▶ _Exercise goal_
Please put the lines of the records below, from the line with "Task: Click the" up to and including the line with "Screen dimensions: 957x659", into a Markdown table with the columns Row and Line, numbering each row and skipping blank lines. Leave the pictures out of the table.

═══ Items ═══

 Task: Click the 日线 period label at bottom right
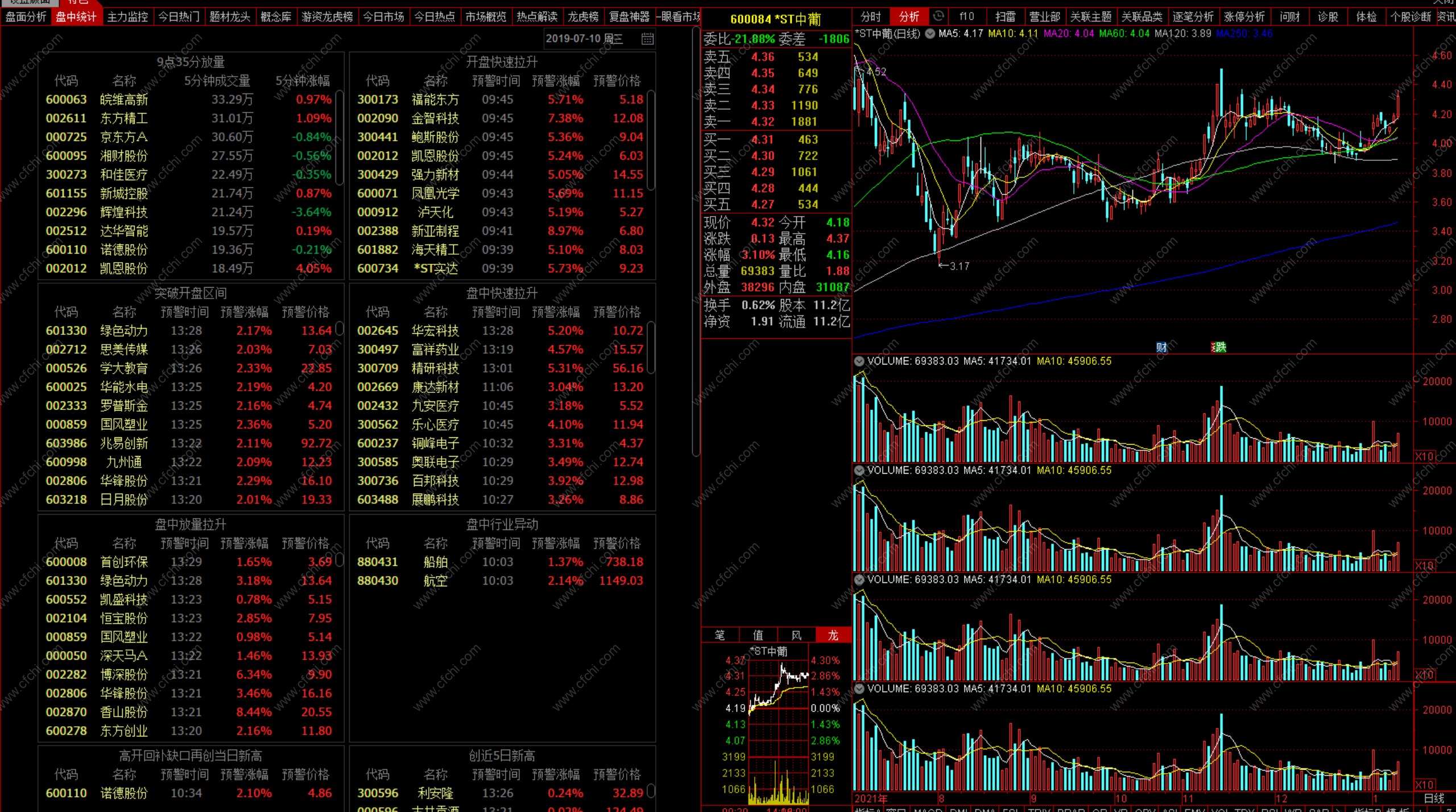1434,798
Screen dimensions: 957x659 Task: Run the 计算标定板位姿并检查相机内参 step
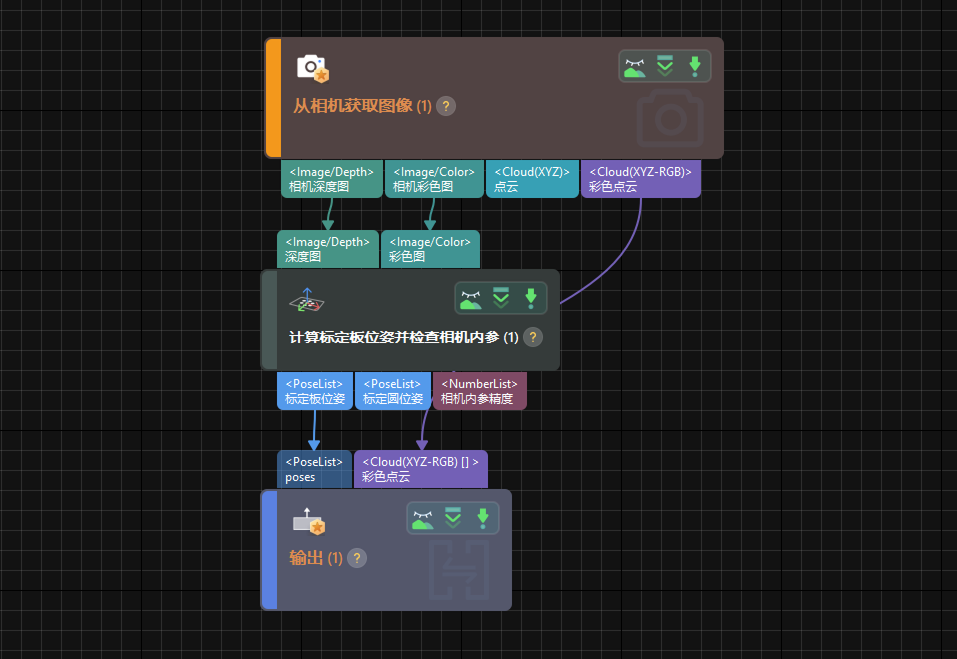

═══
═══ Items ═══

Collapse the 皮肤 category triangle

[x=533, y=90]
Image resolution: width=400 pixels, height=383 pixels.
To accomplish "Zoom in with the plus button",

═══
═══ Items ═══

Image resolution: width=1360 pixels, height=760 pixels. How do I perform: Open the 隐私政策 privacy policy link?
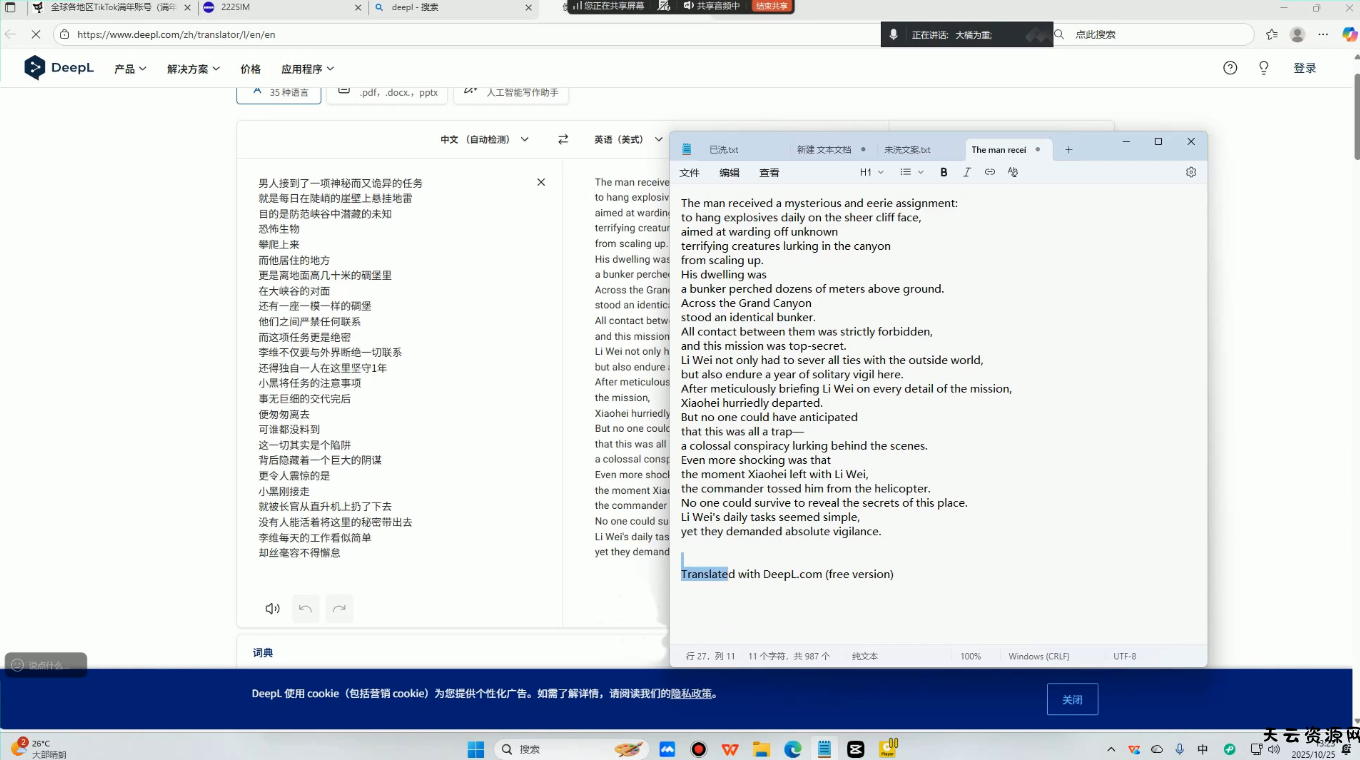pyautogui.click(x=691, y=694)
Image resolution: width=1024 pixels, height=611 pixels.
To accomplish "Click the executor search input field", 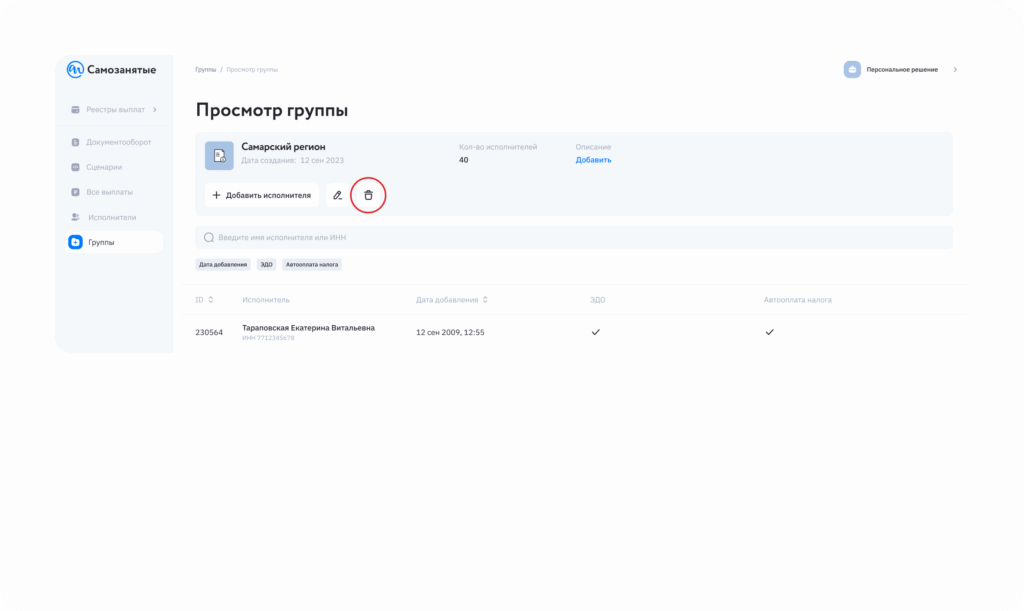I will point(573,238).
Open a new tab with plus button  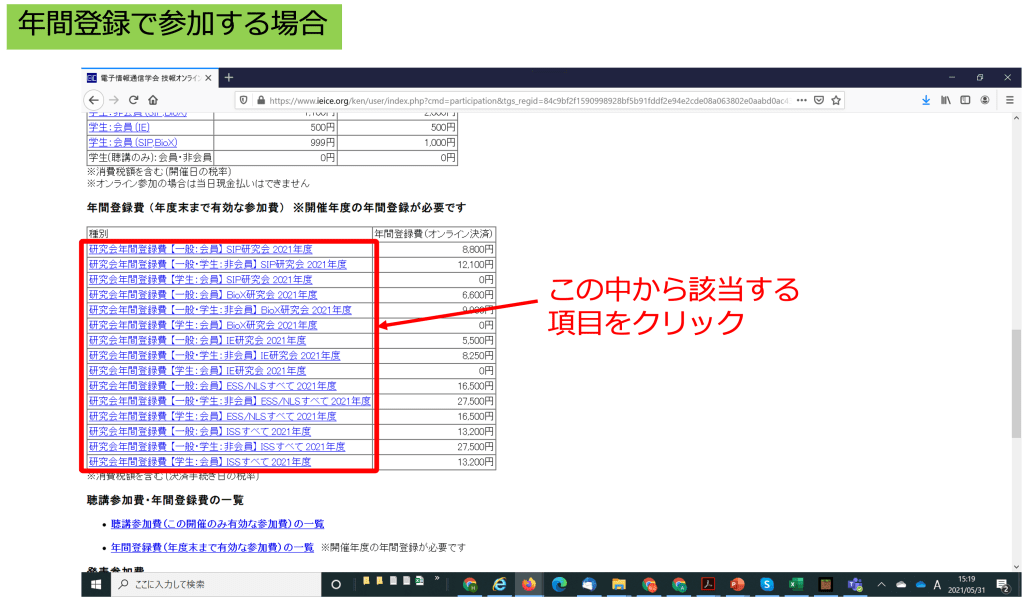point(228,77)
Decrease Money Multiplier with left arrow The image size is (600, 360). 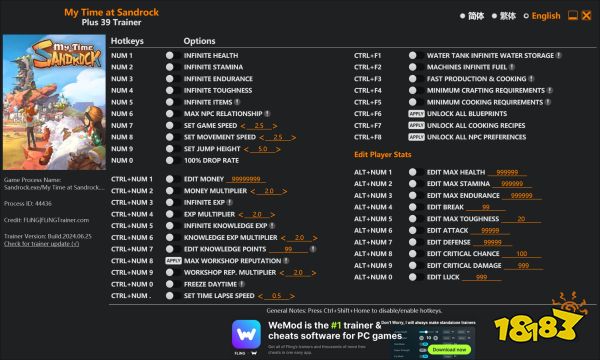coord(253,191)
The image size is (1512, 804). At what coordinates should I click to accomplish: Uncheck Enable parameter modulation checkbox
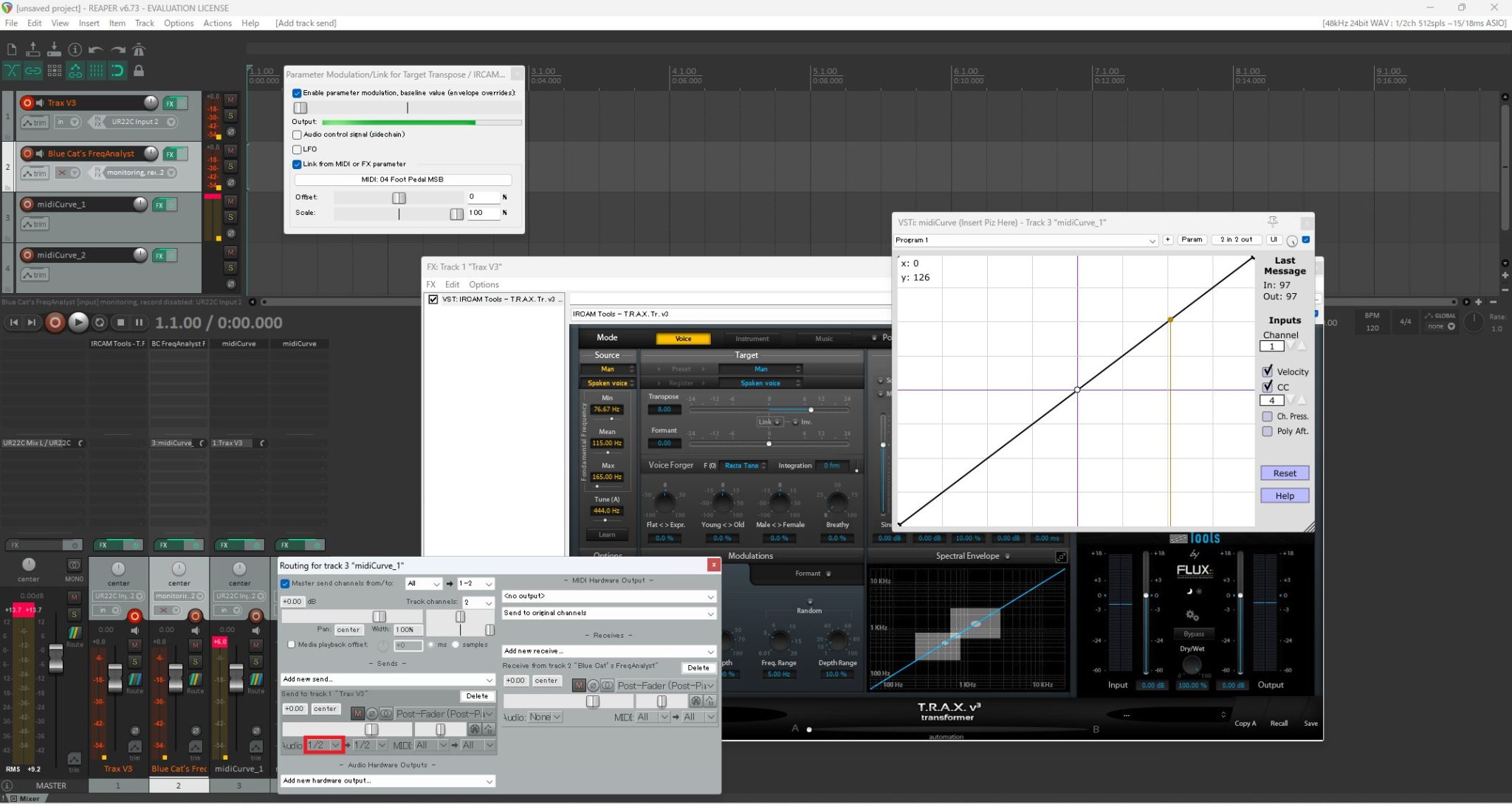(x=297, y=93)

═══

▶ _Correct output_
| Row | Line |
|---|---|
| 1 |  Task: Click the 日线 period label at bottom right |
| 2 | 1434,798 |
| 3 | Screen dimensions: 957x659 Task: Run the 计算标定板位姿并检查相机内参 step |